(The Center Square) – Five years into Texas’ border security mission Operation Lone Star, law enforcement efforts in South Texas have become so successful that transnational criminal organizations are moving stolen vehicles and equipment south out of Texas to Mexico and using shipping containers to transport people across the Gulf of America to other states, OLS officials said.
Although southwest illegal border crossings have dropped by 95% in the first year of the Trump administration, OLS 2.0 is ongoing, with law enforcement targeting transnational crime. And in Jackson County, roughly two hours south of Houston, they’re getting caught.
OLS has become so effective that instead of cartel operatives moving large groups of people north into the U.S. through Texas, they’re using shipping containers to go around Texas and cross the Gulf, OLS participants told The Center Square.
“They’re doing that instead of getting caught in the OLS net on I-59. Our operations have saturated the highways,” Jackson County Sheriff Rick Boone told The Center Square in an exclusive interview.
Jackson County Sheriff’s Office is a founding member of an OLS Task Force led by Goliad County Sheriff Roy Boyd. If OLS funds stop and task force operations don’t continue, illegal traffic “is coming right back,” Boone said.
“Proactively hitting hotspots as heavily as we have has really paid off. When we started OLS, we began saturating routes like Highway 59. Then we pushed the illegal traffic to I-10 and then we saturated that area. Then we pushed the illegal traffic further north where they were going into Dallas. Then we formed additional OLS partnerships in new regions and saturated those areas. Then we pushed them as far west as the state of Arizona to the point where law enforcement wanted to come down and see what we were doing so they could do the same thing.
“Every day the cartels are looking for a route or a hole to get through to get here,” he said. “That hasn’t stopped. They’ve just morphed into different ways to move their product, and that’s people, drugs, cash, weapons, stolen vehicles and other contraband.”
One OLS Task Force member, JCSO Criminal Interdiction Deputy Jorge Franco, is actively working to stop them. He’s well-skilled at finding stolen license plates, vehicles, equipment, tools and has an instinct for catching thieves, Boone and others have told The Center Square. His position is fully funded by OLS.

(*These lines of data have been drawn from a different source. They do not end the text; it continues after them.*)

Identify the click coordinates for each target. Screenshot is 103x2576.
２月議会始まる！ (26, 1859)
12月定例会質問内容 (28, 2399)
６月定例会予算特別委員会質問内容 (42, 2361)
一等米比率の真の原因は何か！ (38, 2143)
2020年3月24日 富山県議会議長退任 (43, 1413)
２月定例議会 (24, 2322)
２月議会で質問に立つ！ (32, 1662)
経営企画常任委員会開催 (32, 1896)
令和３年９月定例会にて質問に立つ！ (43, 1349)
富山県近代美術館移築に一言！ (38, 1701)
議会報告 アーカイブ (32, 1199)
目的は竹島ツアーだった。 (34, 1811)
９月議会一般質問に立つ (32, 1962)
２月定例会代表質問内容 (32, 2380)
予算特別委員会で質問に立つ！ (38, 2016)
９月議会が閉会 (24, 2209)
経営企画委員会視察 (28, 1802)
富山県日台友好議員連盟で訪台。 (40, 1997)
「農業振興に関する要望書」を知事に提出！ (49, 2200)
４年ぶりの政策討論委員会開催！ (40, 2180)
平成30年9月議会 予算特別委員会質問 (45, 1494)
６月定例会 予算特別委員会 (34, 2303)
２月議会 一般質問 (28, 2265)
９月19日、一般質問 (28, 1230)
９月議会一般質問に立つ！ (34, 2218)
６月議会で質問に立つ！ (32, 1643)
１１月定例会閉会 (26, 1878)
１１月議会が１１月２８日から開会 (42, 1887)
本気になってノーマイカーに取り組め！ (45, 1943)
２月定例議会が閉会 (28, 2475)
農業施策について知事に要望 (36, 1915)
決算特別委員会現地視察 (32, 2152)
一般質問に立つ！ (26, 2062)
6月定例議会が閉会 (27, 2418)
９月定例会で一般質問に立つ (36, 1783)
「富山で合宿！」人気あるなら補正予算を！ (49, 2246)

One night, Franco made a major bust. He noticed a semi-truck driver hauling five stacked chassis on a trailer. Most in law enforcement may not think twice about the haul, but because of OLS training, Franco suspected theft and he was right, officials said. He also uncovered something bigger.
The driver was a Guatemalan national with a California commercial driver’s license who spoke broken English. Franco, fluent in Spanish, learned he’d flown into Phoenix and then drove to Houston where he switched vehicles. He then picked up the 18-wheeler and stacked chassis and drove south. Franco said he used resources he already had to recover other stolen vehicles and discovered the chassis were stolen from the Houston Shipyard.
The shipyard’s security team determined “not only were all of those stolen but they realized they were missing hundreds more, up to 600 trailers that were either missing or stolen,” Boone said. The five chassis would transport five shipping containers that could fit hundreds of people inside. It’s unknown how many lives Franco saved, Boone said.
An OLS DPS trooper working in the Rio Grande Valley has made a similar bust as has another OLS Task Force member in another county, The Center Square has learned. Border Patrol in Corpus Christi have confirmed a new trend: cartel operatives are using shipping containers and equipment stolen in the U.S. and elsewhere to ship foreign nationals and stolen goods from Mexico across the Gulf.
“That is why they are stealing the chassis trailers. That is the only reason a truck would be hauling that many, to use for shipping containers,” Franco said.
Once the cartels get the equipment to a port, “they put people, vehicles other items in a shipping container and ship them out,” Franco said. “The cars are stacked and shipped to Africa and the East Coast. People are being shipped across the Gulf to ports in Florida and elsewhere.”
“Most of the chassis and trailers are in terrible condition,” he said. “They’d been stored in a lot to be fixed up and most of the time the owners don’t even know they were stolen.”
Franco is working with multiple agencies on interdiction efforts from Dallas to Brownsville, targeting transnational crime. OLS Task Force sheriffs say this wouldn’t be possible without OLS funding.
“Crime is never going to stop,” Franco said. A task force member jurisdiction has recently been hit hard with several shootings and requested help. OLS Task Force members responded. “We multiple our forces. It helps other agencies that are struggling,” he said. “When we come together, we take our expertise to different areas of investigations. We bring the best of the best to wherever we are.”
The sheriff’s office impounded the truck, named “El Chapo,” after the Mexican Sinaloa Cartel kingpin, who is now incarcerated in the U.S. The Guatemalan driver was arrested and faces several charges.
He didn’t know the chassis were stolen and headed to Mexico, Franco said. Instead, he got arrested and ended up in the Jackson County Jail.